Garden believes shareholders will support the initiative becuase of the immediate benefits.

The new board of SFF would decide on the use of the $220 million, but a sizeable chunk would go on the upgrade of existing processing plants, including the use of robotic meat-cutting systems developed between SFF and Dunedin’s Scott Technology.

“This industry is starved of capital.

It’s one of the fundamental reasons we don’t have strong balance sheets and strong profits on a long-term basis,” Mr Garden said.

He is right that lack of capital is a problem, but it’s not the only one. The drastic drop in sheep numbers has resulted in an over-supply of killing space so whether or not the deal goes ahead there will be more works closures.

The other problem is marketing and SFF & PGW say more money would be spent on researching customers and stronger branding of New Zealand meat. But they also say the money won’t be used for reducing debt and high debt is one of SFF’s big problems.

I haven’t spoken to anyone who is wildly enthusiastic about the plan yet but perhaps I’m talking to the wrong people. The ODT found a more positive reaction from Otago Fed Farmers meat & fibre chair Rob Lawson because it involved Craig Norgate.

I am cautiously optimistic. I can see some really positive things, and one of those is the business acumen of Craig Norgate and the PGG Wrightson team.”

Other factors the Merton farmer saw as favourable were the injection of $220 million from PGG Wrightson; the move to an integrated supply chain linking consumers with farmers; the potential for industry rationalisation; and the market focus the investment would encourage.
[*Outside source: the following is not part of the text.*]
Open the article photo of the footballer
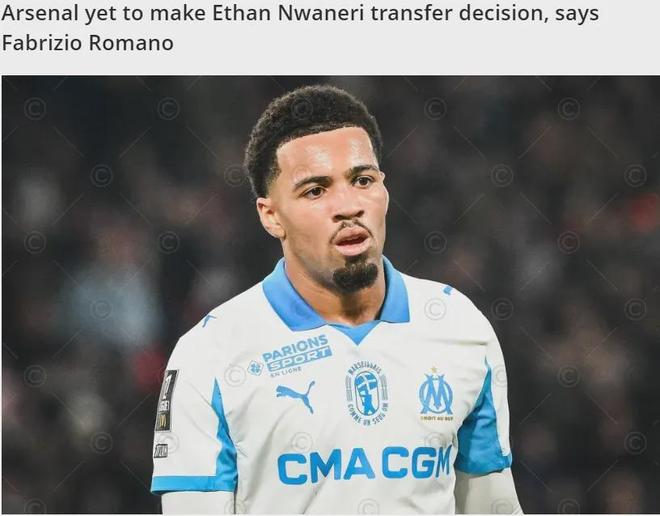The image size is (660, 516). pyautogui.click(x=331, y=294)
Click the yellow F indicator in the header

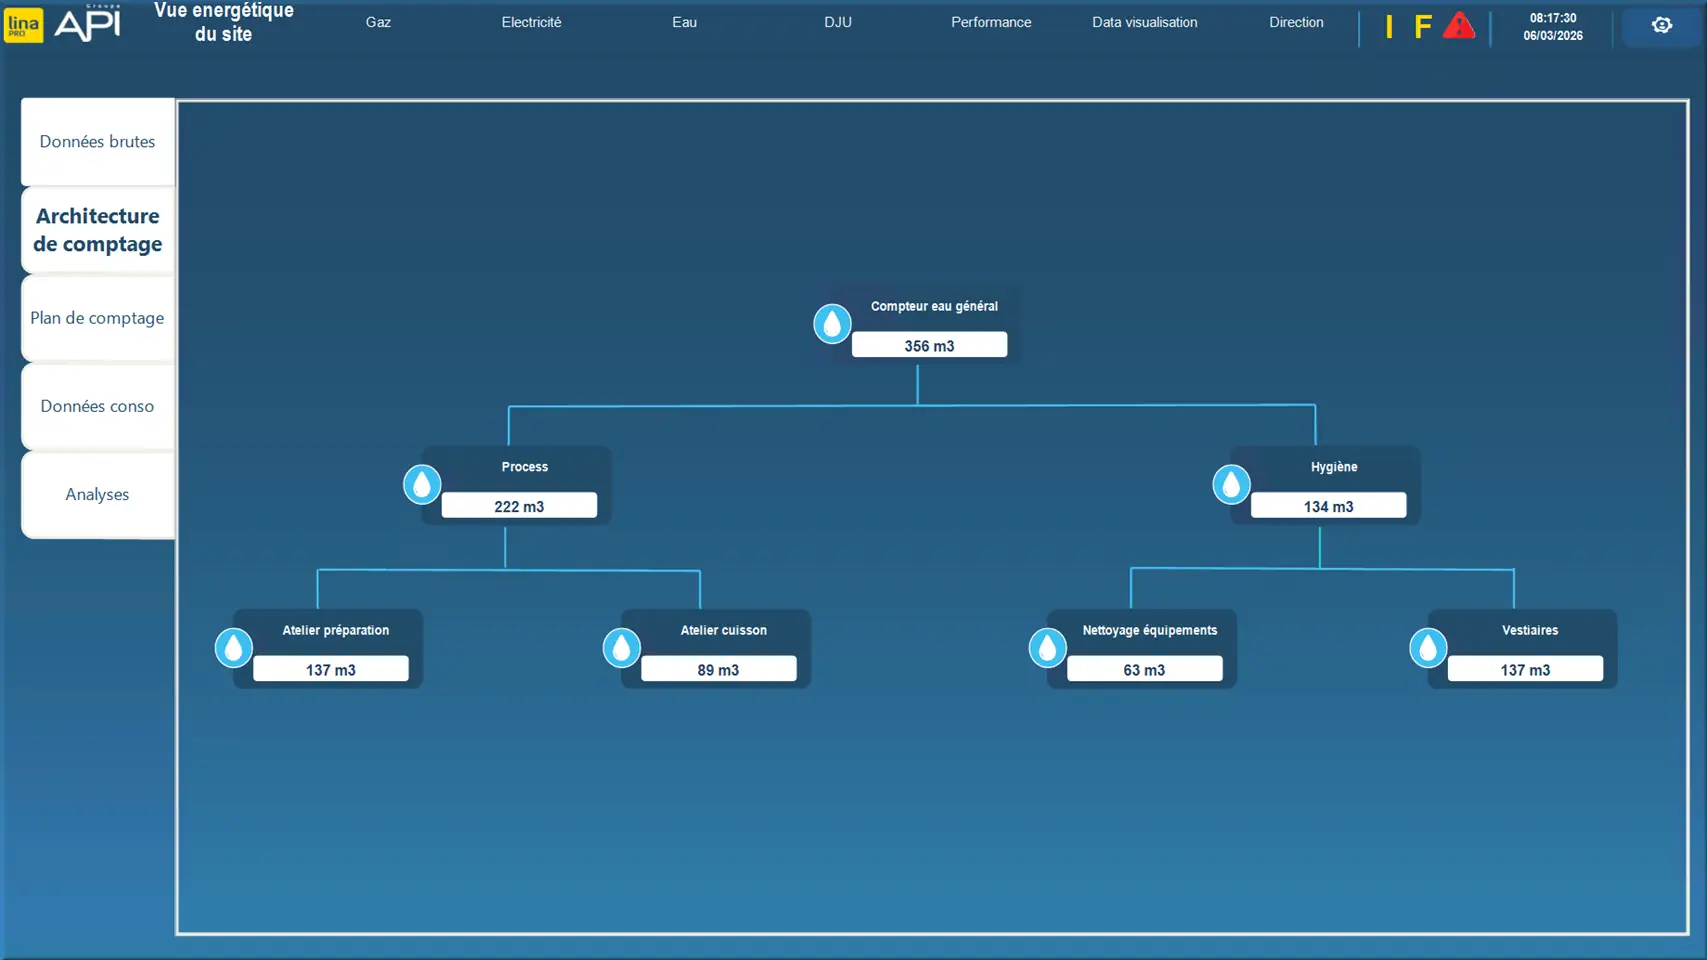pyautogui.click(x=1422, y=27)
All these are fair points and there is no doubting Norgate’s abilities, nor his powers of persuasion. If he fronts a road show to sell the concept he may be able to change the minds of at least some of those who aren’t enthusiastic about it.

The loss of total farmer control of SFF was a possible concern, but Mr Lawson said farmers had to ask themselves what farmer control of the meat industry had achieved so far.

That’s a fair question but as Fonterra found when they tried to persuade their shareholders to open up the company to outside investment that farmers aren’t keen to lose control.